Mysql – Need advice for a ‘tag’ table design

database-designinnodbmaintenanceMySQLperformance

My website has different content types. All content types should be tag-able (except if specified in the model, whatever). I can think of 2 options for my design:

2 tables option : 1 table for the tags (+one other, its i18n content) plus 1 table for the association (content_type , content_id, tag_id).

Pros :

  • Creation is faster
  • model parts for the tag is the same (so inherited model)
  • same thing for controlers.

Potential Cons :

  • Will the performance be poor?
  • will the table be too large soon ?
  • How to query for tags clouds (related to all grouped contents)?

many tables options :
1 table for tags, an association table per type of content.

Pros :

  • Tables will be shorter

Cons :

  • Have to customize each model or write a logic/footprint to query the right table
  • ugly long request / php code to join tags of all content types

Additional Facts :

  • Front side will have cache, tags are set by content writers.
  • There are 10 content types.
  • There won't often be new types of content.
  • Content count is ~500 , will ~double in 3 years.
  • MySQL engine InnoDB.
  • built with yii framework.
  • will query tags for a defined content type
  • will query tags for any type of content (together, one big tag cloud for example).

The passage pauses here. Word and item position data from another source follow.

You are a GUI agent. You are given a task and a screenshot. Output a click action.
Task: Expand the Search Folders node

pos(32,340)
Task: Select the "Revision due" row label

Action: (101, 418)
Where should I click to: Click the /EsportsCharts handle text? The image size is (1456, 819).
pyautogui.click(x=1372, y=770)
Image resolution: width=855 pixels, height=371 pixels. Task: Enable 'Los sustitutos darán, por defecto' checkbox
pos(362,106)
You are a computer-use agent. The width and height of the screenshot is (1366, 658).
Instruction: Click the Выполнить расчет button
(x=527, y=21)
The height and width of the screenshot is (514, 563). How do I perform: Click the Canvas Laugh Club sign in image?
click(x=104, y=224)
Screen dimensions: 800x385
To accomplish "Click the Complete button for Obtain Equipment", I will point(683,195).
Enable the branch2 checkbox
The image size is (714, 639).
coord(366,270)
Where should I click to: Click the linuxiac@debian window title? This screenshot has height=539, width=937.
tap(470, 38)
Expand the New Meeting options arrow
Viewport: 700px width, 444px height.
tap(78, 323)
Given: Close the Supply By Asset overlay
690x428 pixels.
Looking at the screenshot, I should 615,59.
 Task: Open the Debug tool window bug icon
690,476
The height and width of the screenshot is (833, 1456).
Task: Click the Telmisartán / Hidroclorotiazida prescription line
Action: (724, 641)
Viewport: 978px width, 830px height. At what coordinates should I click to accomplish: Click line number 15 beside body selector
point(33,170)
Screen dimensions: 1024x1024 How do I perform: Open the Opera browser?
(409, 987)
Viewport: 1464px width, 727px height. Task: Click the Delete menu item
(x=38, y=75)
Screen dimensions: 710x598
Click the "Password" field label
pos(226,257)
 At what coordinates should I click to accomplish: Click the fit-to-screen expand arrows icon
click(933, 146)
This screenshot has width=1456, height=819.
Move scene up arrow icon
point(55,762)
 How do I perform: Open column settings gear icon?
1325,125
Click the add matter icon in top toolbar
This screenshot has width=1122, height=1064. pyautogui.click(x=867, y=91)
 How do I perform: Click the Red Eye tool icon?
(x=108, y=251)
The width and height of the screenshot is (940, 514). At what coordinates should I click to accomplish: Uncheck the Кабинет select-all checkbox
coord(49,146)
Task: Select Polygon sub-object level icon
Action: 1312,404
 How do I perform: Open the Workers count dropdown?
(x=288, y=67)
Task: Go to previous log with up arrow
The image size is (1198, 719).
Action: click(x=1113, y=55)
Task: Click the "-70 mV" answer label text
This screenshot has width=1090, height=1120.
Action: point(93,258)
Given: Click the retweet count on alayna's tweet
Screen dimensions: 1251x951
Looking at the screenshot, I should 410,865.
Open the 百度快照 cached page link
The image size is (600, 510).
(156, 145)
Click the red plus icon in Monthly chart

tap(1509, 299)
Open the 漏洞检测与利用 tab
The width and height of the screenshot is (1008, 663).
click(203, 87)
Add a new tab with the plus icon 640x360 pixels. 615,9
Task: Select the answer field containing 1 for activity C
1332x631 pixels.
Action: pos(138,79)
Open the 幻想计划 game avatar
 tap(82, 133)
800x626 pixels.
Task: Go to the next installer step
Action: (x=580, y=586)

So my idea was to use the first design (2 tables). But I'm not a db expert …
Would you recommand the second option ? Why ?

Best Answer

I would go for option 1 (two tables).

If you only plan to have 1000 content items (and in 3 years, not now), I don't think you will have many performance problems unless each content item is tagged with a dozen tags where most are unique to that item. And even then I don't think you'll see much of a performance problems. It also simplifies your structure if you have 1 tag table for every content type and then you decide to add/remove/change content types later.

If you're really not sure, do you have the time/resources to build two sample DBs, one based on each structure, populate them with what you think is a realistic load (you can write a script/program to generate & insert test data, right? with "boring" tags and content such as "content_1..content_2000 and tag_1... tag_5000) and actually test which performs better?